Coming out can be a very positive experience, because it means that you don’t have to hide who you are anymore. Being open about your sexuality will allow you to live the lifestyle that you want without having to worry about people finding out or speculating. Research has shown that people who feel the need to hide their sexuality are more likely to suffer from stress, anxiety and other mental health issues. Opening up about your sexuality can be a weight off of your mind.

On the other hand, coming out can be difficult and stressful in its own right. You should be prepared for some people to behave differently around you once you have come out. Some people might not even realise that they have changed their behaviour, whereas others may act with intentional prejudice.

Coming Out To Friends And Family

Coming Out Gay
Coming out to friends and coming out to family can put a strain on some pre-existing relationships. Being openly gay can also affect the way that strangers treat you. In the United Kingdom, gay people are still slightly more likely to be victims of violent crime than straight people are. However, the law currently allows for stronger sentencing if homophobic intent can be proven. Nonetheless, some gay people choose not to come out because they are concerned about becoming the target of homophobic prejudice.

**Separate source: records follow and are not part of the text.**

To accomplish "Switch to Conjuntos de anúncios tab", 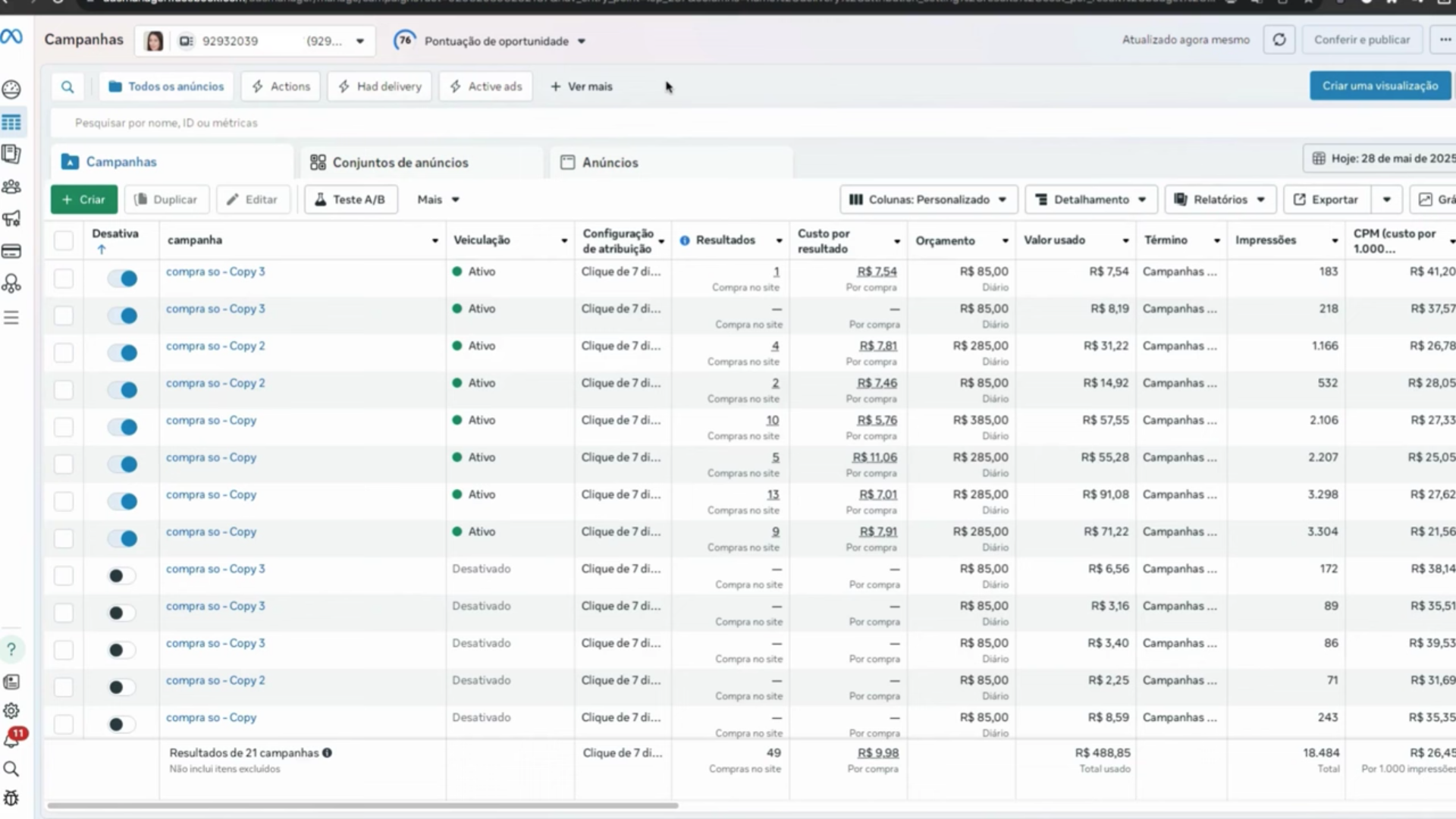I will click(x=400, y=162).
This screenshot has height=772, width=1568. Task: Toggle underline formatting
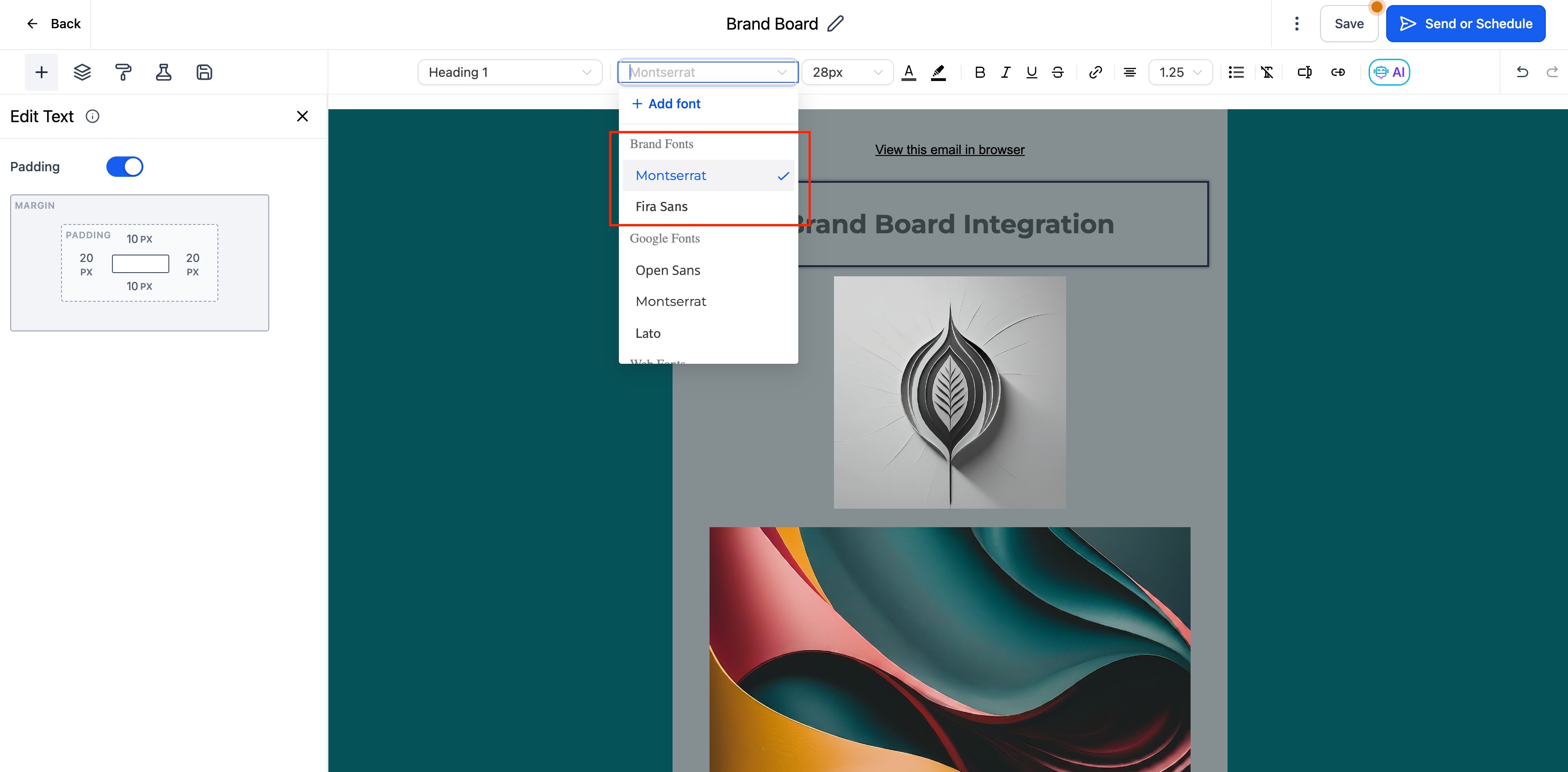click(x=1031, y=72)
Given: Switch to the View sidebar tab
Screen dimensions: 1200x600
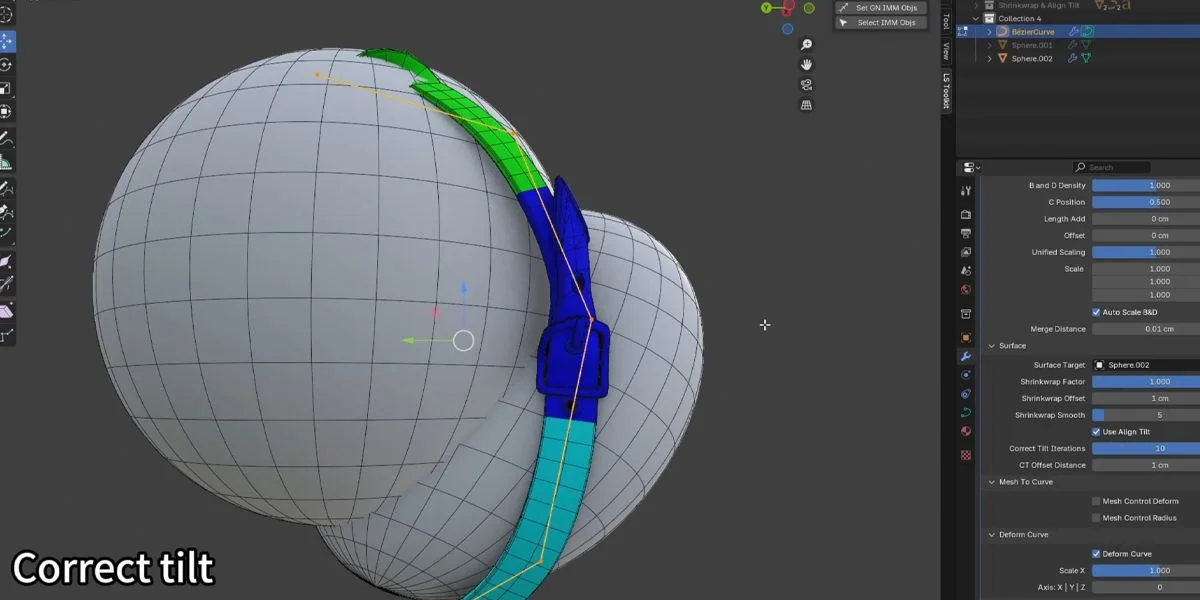Looking at the screenshot, I should 944,50.
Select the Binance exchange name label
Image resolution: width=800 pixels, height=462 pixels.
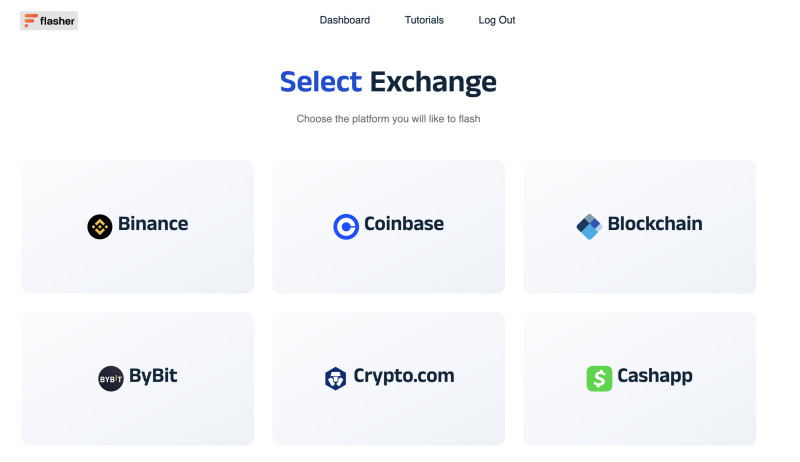click(153, 224)
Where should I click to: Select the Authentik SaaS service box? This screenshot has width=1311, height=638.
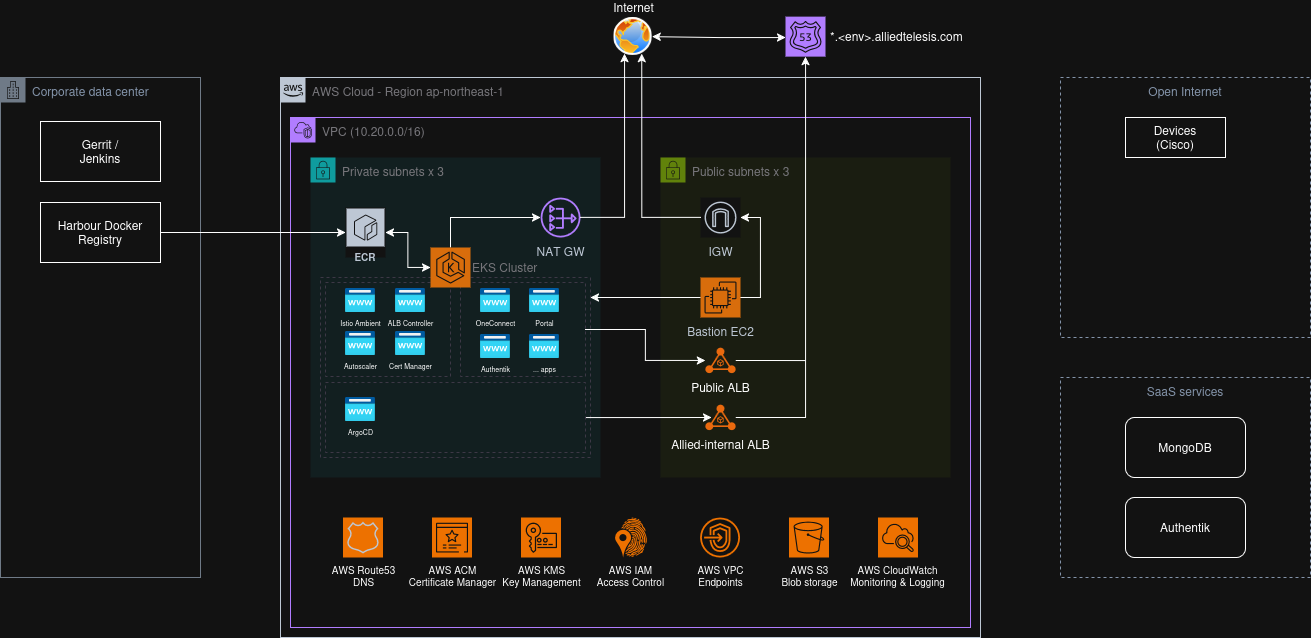1185,527
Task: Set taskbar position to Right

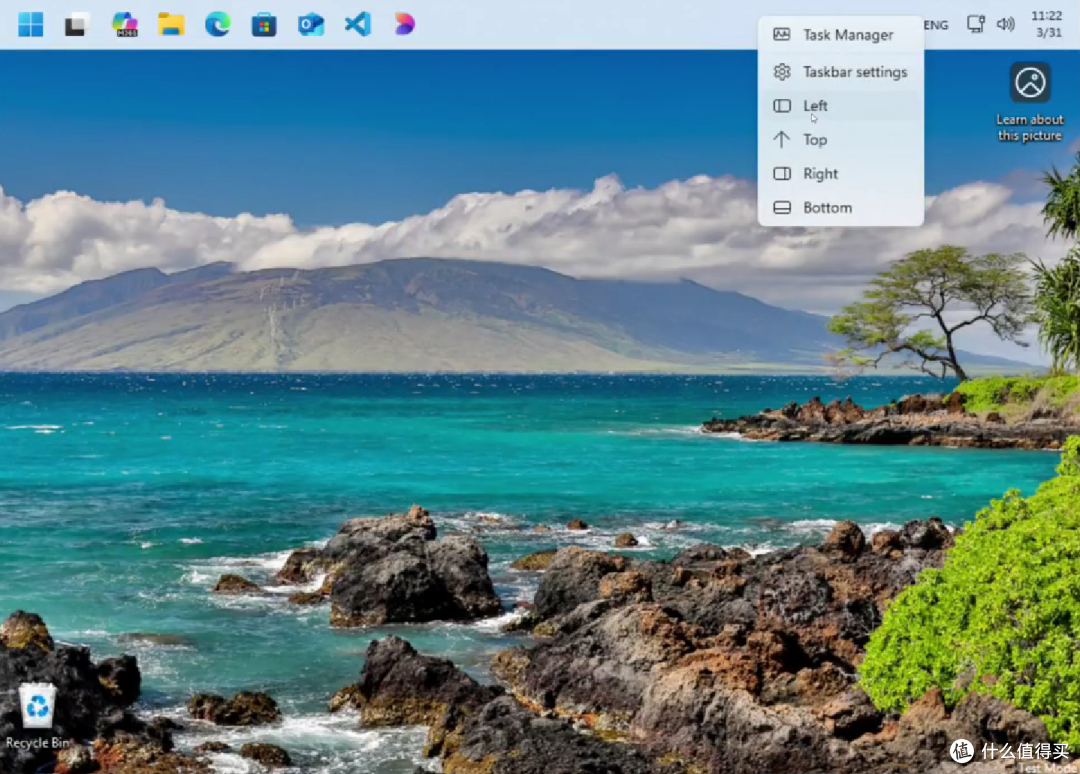Action: 840,174
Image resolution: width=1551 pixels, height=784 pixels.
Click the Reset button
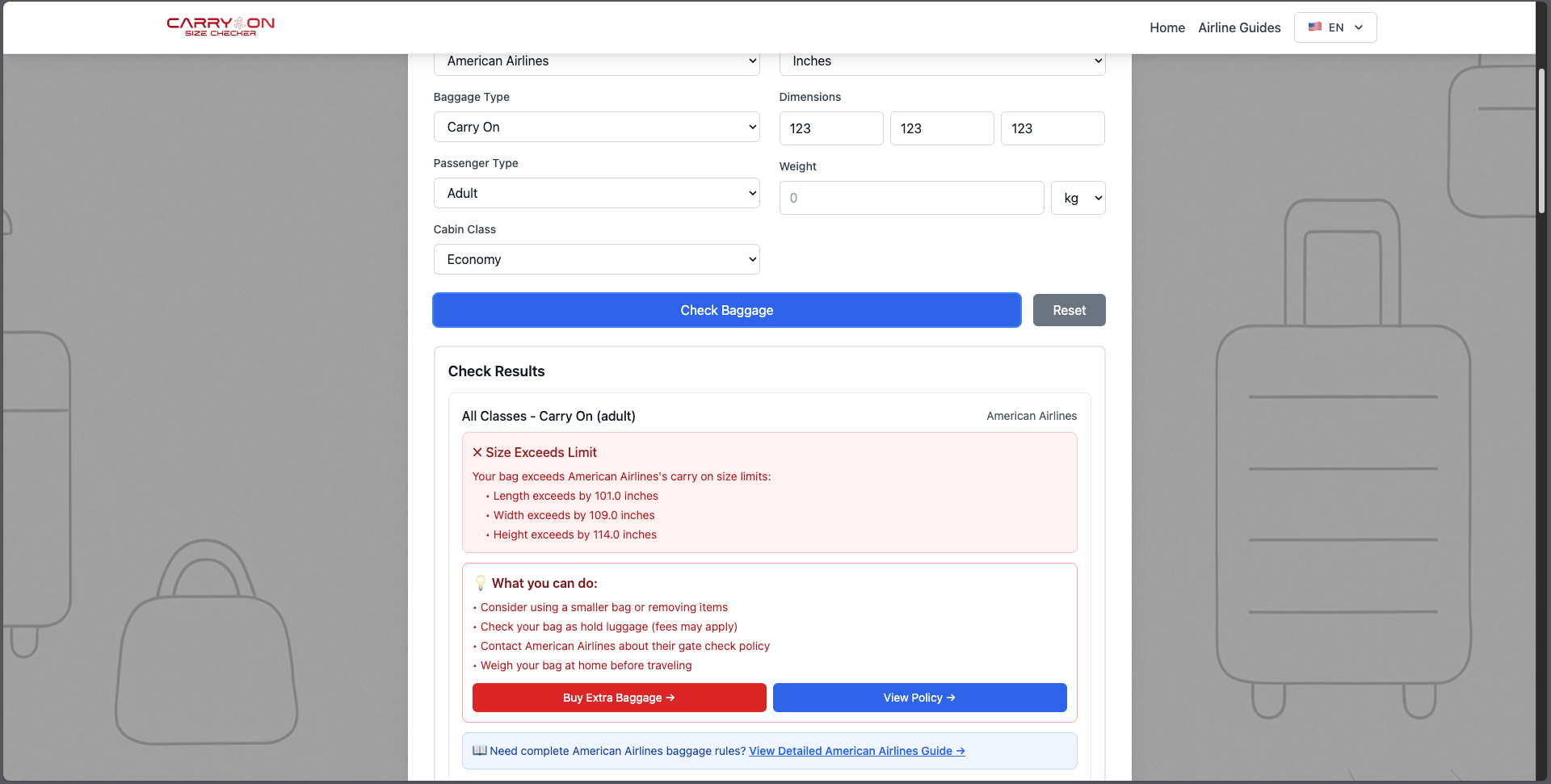click(1069, 310)
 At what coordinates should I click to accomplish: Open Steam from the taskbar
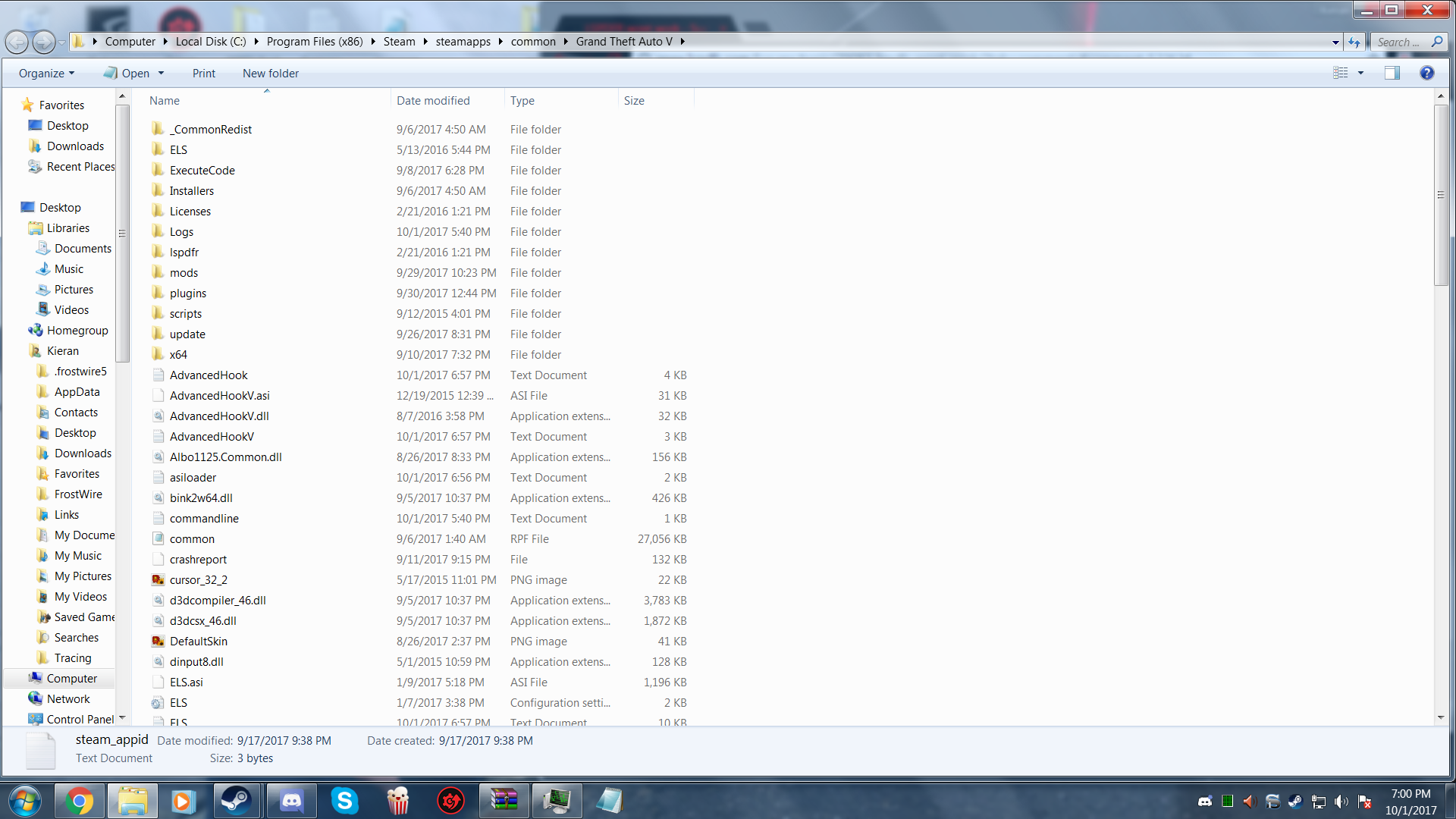point(236,800)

A small number of openly gay people in the UK still report that people have tried to “cure” them. Being gay is not a disease or an illness and therefore there is no cure. There is nothing wrong with being gay, so you should not let people convince you that there is any need to be “converted” or “cured”. Some people choose not to come out to everyone, because they do not want to be treated as though they are unwell.

Some people also choose to remain “in the closet” because they still feel uncertain about their sexuality. They do not wish to disclose their sexuality to other people, until they are surer about their feelings. If you do not feel ready to discuss your sexuality with other people, you can wait until you do feel ready. You can also “come out” to a few trusted people, so that they can support you and help you to understand your feelings. If you want to talk about your sexuality with someone who you don’t know, there are plenty of charities in the UK which offer support to people who want help or advice.

Coming out to your family can be very difficult, especially if you know that they might not be happy with the news. It is therefore important that you pick the right time to tell them. It is a good idea to pick a time where you are in control of the situation. Although you might feel like shouting it at them during a row, this may mean that your parents associate the news with an unhappy time. They may even feel as though you are revealing your sexuality as a way to punish them.

Try to anticipate how they will react and be prepared with how you might respond to what they do. If you prepare yourself for the types of questions that they might ask you, then you will be able to answer them more easily. Some family members may be angry about the news. Try to remain calm and try to diffuse the situation where possible. If the anger escalates further, you should take steps to exit the conversation. Giving them some space can help them to come to terms with your news.

Your safety is the most important thing. If there is ever an extreme reaction or if you feel threatened, make sure that you take steps to stay safe. There are plenty of LGBT charities in the UK that can help people who are struggling to come out to their parents.